For Dataset 1 at stage 50%, the averaged Gini Index is in general higher than the averaged Gini Index obtained at stage 20% because the Gini Indices corresponding to classes G (Good students) and class W (Weak students) improve when we add the three features ES4.1, ES4.2, ES5.1. Since the Fair students class is highly correlated with the Good students class, the consequence is that when we add the best predictors, they predict incorrectly the Fair students. Consequently, the Gini Index for class F for each ensemble and for almost every split is negative or very low, leading to statistically insignificant results. In particular, there is not an ensemble among the 256 constructed such that the p-value corresponding to class F is lower than $0.03$ on every split.

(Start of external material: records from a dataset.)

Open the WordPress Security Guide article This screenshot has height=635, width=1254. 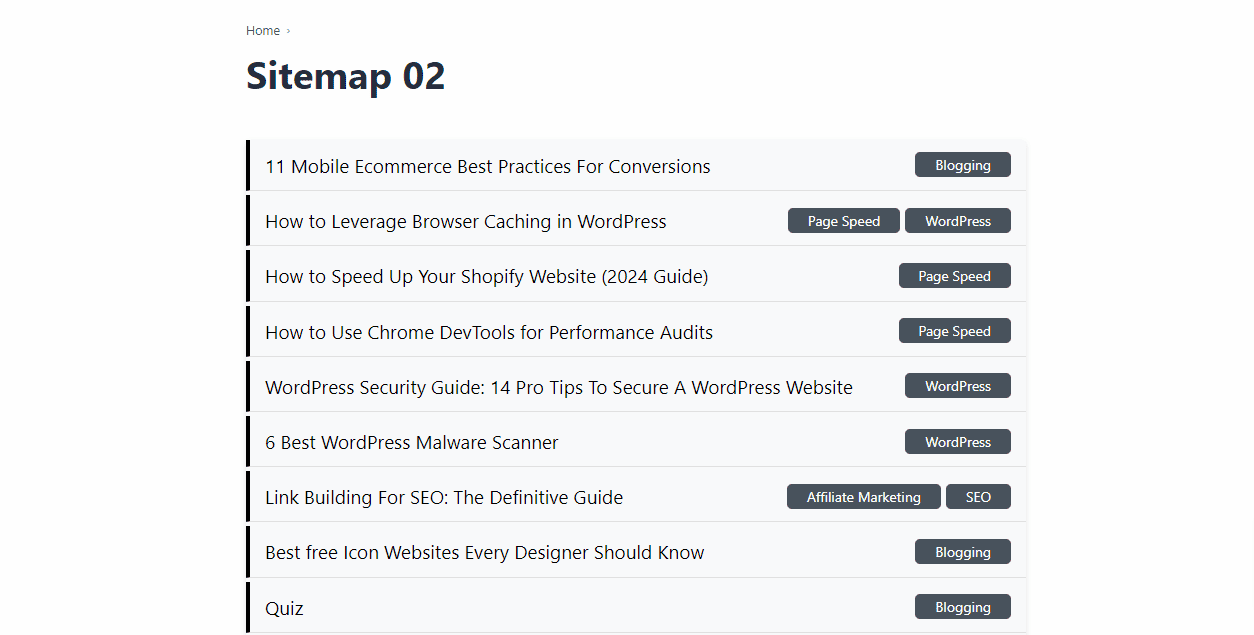(558, 387)
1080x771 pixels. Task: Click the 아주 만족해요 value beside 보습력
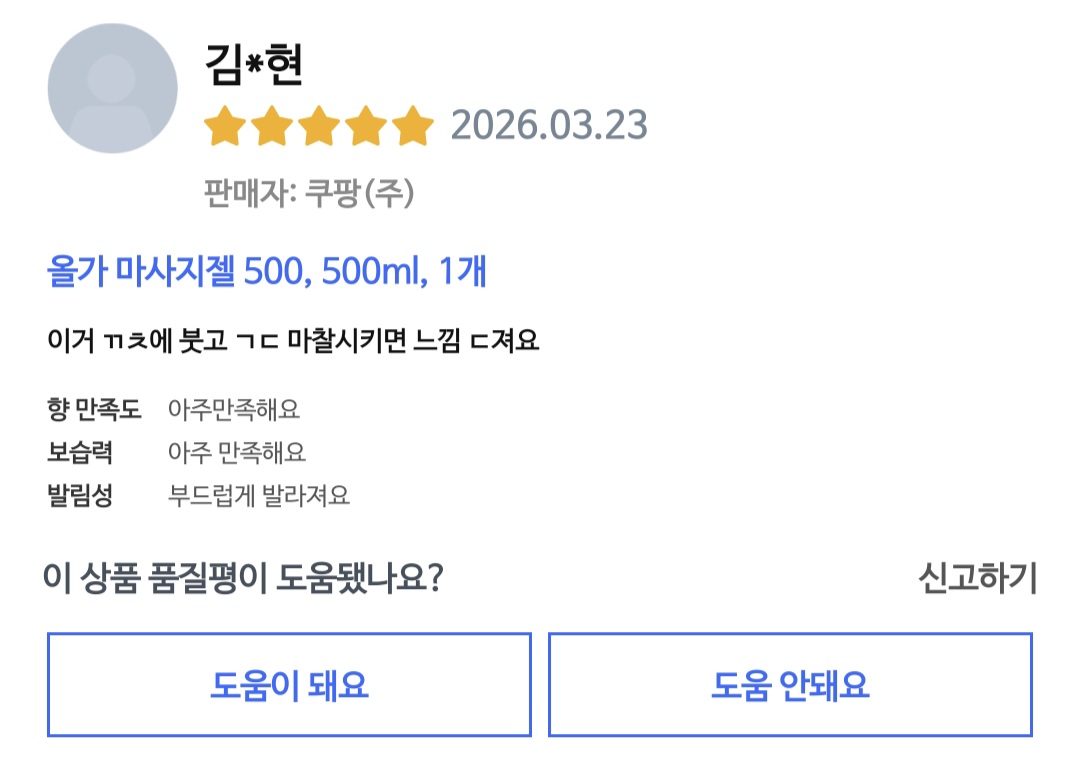point(237,452)
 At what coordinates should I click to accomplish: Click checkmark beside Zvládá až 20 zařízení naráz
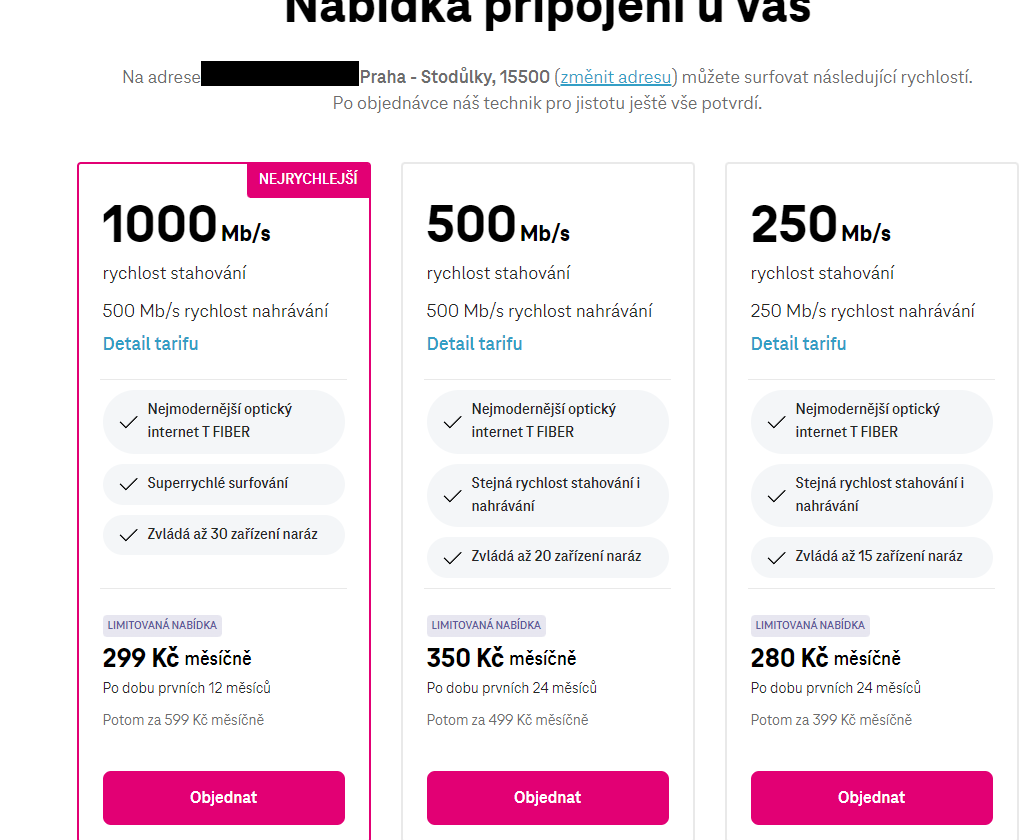point(452,558)
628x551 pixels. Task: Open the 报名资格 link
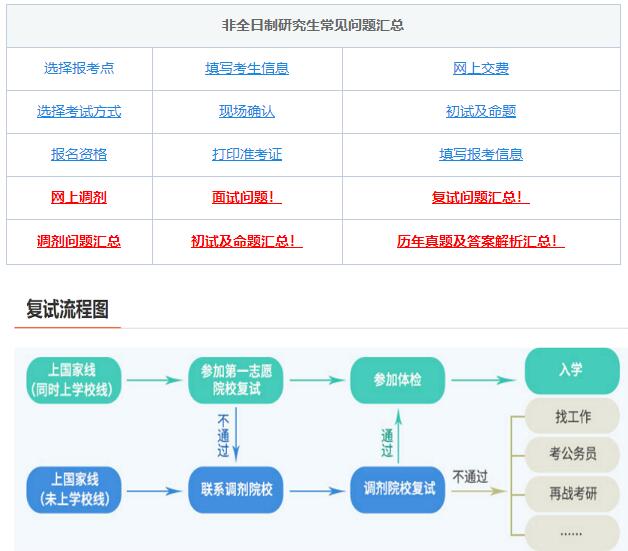(79, 154)
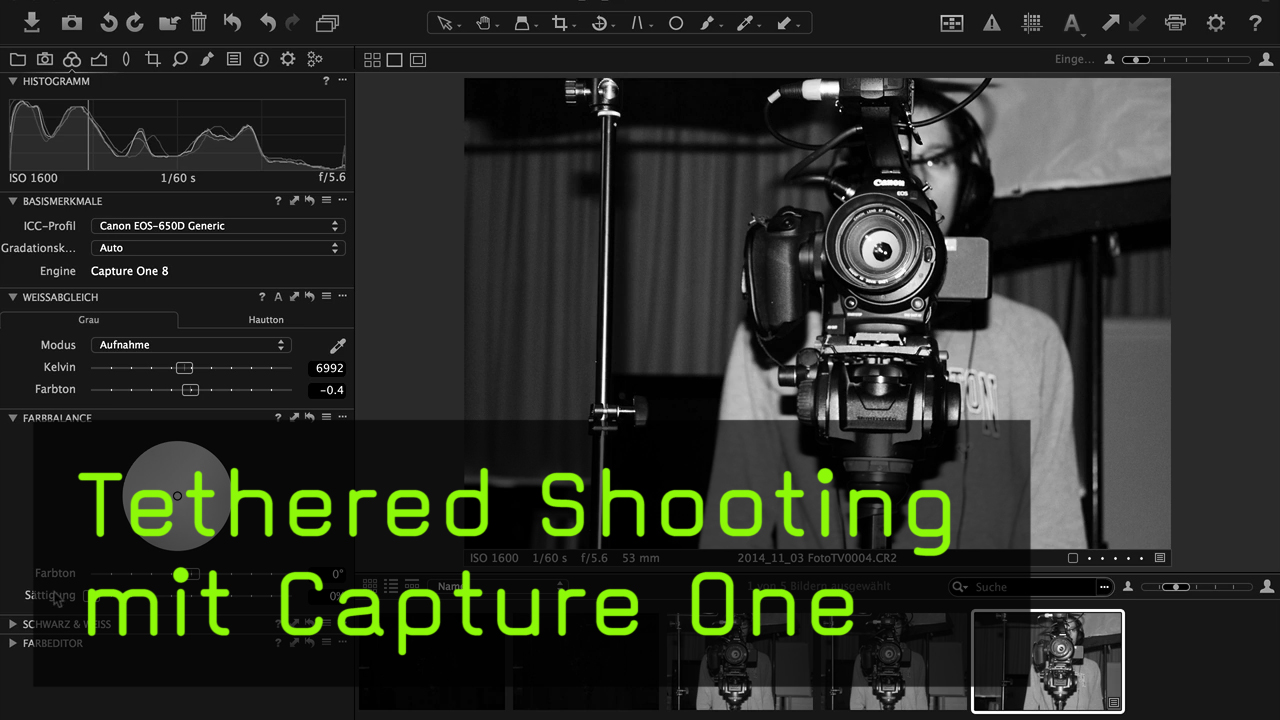Open the Color tool tab with overlapping circles
This screenshot has height=720, width=1280.
pos(71,59)
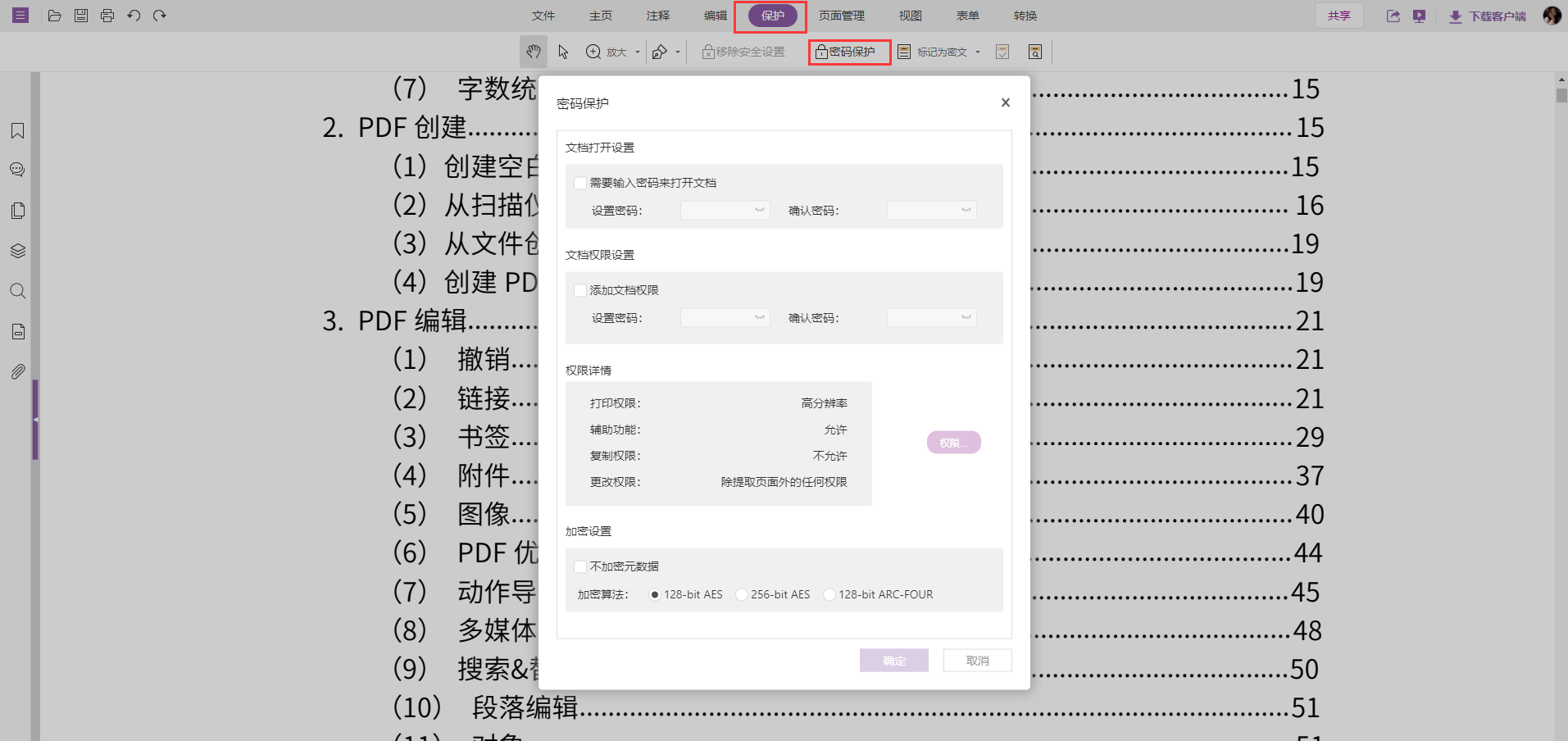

Note that the ensemble chosen at the 50% stage is bagging of NB and k-NN. Although the ensemble was not statistically significant due to class F, it was statistically significant for the target class W.
For this reason, even though for completeness we are going to show the results for Dataset 1 at both stages, it is important to point out that if we were aiming to classify correctly the students for Dataset 1 and to use the classifier for applications in real world, we should not include the last three features, i.e. we should use Dataset 1 at stage 20%.
Dataset 2 was easier to deal with and also the choice of the best ensemble was straightforward. For Dataset 2 at stage 50%, 88% of the ensembles have averaged Gini Indices above 90%, and 96% of the ensembles were statistically significant.
For Dataset 2, the highest averaged Gini Index led us to choose:

•

the ensemble of baggings of NB, k-NN, LR, and NN2 for the 20% stage.
•

the ensemble consisting of bagging of LR for the 50% stage.

Note that in general, it is better to perform the prediction at the 50% stage rather than at the 20% stage. This is due to the fact that more features are collected at the 50% stage, resulting in the learners being able to gain more information. Although this observation was not evident for dataset 1, this is due to the dataset being small with only a few instances of the F class that were at the border between the G and W classes. However, it was observed that the F-measure was high at both stages for the target class W.
For dataset 2, the results showed that indeed predicting at the 50% stage is better since the performance of the ensemble improved with the added number of features. However, the results at the 20% stage were still valuable as they helped provide vital insights at an extremely early stage of the course delivery as evident by the fact that the F-measure was close to 0.7 at that stage.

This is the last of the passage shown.